Jal has been bringing his act to schools throughout the U.S. and Canada for the past several years. And week after next, he’ll be in Juneau performing in our high schools. After that, he’ll be doing a public performance at the Juneau Arts & Culture Center.
A decade ago, Jal came to America looking for help to end the Darfur genocide being carried out by Sudanese President Omar al-Bashir. He spoke to members of Congress but learned the Bush administration was turning a blind eye to al-Bashir’s atrocities because he had been cooperating with them on the war on terror.
That’s when Jal realized governments never solve anything until the people rise up and demand it. So he redirected his energy in hopes of touching the hearts of ordinary citizens through his story and music.

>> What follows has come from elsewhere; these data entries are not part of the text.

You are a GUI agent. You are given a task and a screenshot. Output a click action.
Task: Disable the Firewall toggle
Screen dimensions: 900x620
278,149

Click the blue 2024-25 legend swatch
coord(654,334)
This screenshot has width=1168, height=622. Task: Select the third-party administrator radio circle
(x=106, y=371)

I first learned about Jal when a friend sent me a link to the YouTube video of his song titled “We Want Peace.” I’m not a fan of hip-hop or rap music. But this song was something different. It’s upbeat. The chorus is a soothing harmony which calls “on the whole wide world” to help him “scream and shout” for peace. And it ended with cameo appearances by Nobel Peace Prize winners Jimmy Carter, Nelson Mandela and Kofi Annan.

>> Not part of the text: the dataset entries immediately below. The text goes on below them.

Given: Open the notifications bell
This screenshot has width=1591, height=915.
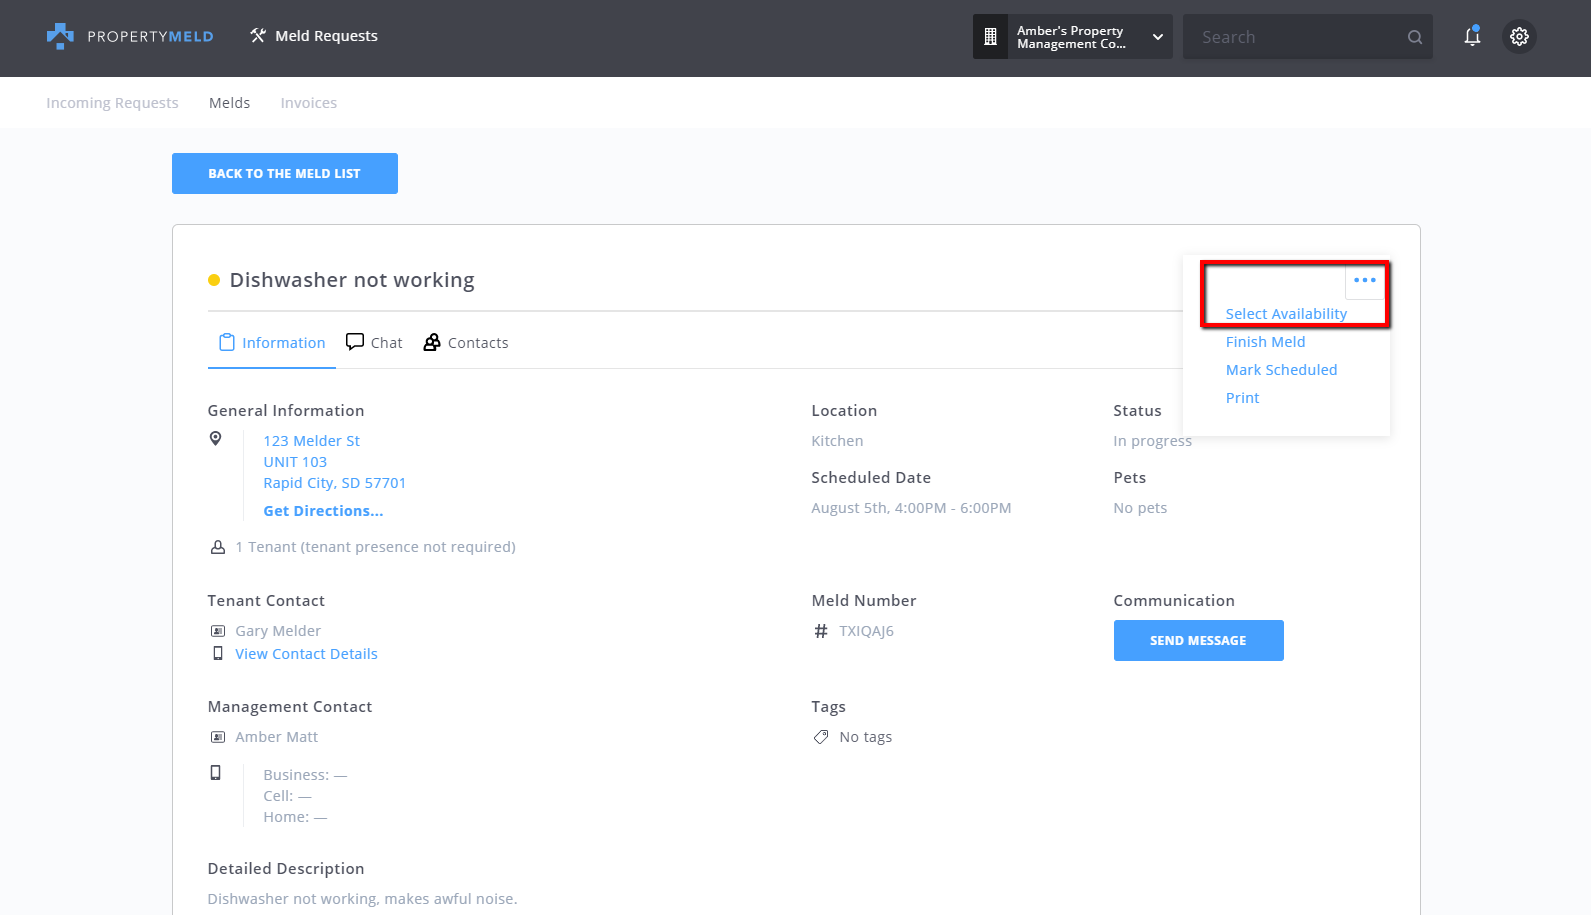Looking at the screenshot, I should click(1472, 37).
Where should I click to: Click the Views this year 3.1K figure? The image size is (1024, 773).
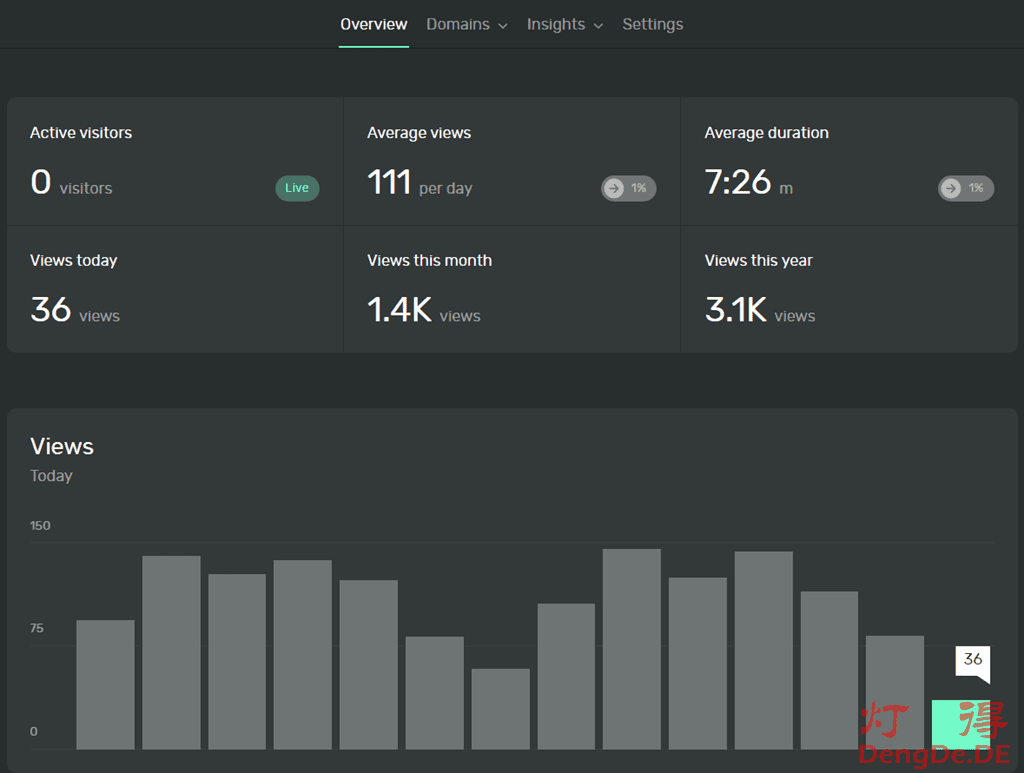click(x=736, y=310)
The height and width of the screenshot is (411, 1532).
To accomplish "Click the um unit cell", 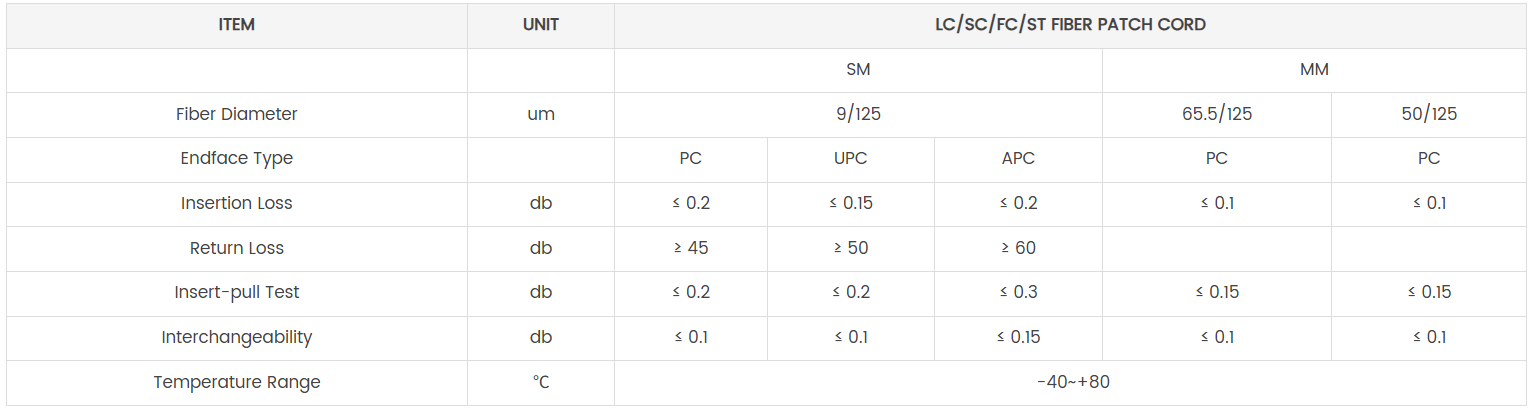I will [x=541, y=114].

The song became the kickoff to Jal’s We Want Peace Campaign. Its goal is “to raise awareness on the fundamental principles of justice, equality and freedom for all.” But it wasn’t until I arranged an interview with him for a radio show last fall that I realized he’s so much more than a musical peace activist.
Just before we spoke, Jal had toured Canada with Australian singer-songwriter Xavier Rudd to raise money for his Gua Africa foundation. It’s dedicated to promoting peace through education. He believes it’s the key to taming the violence that took his mother’s life and cost him most of his childhood. Along with awarding academic sponsorships to war survivors and refugees, it helps to construct classrooms, purchase schoolbooks and fund teacher salaries.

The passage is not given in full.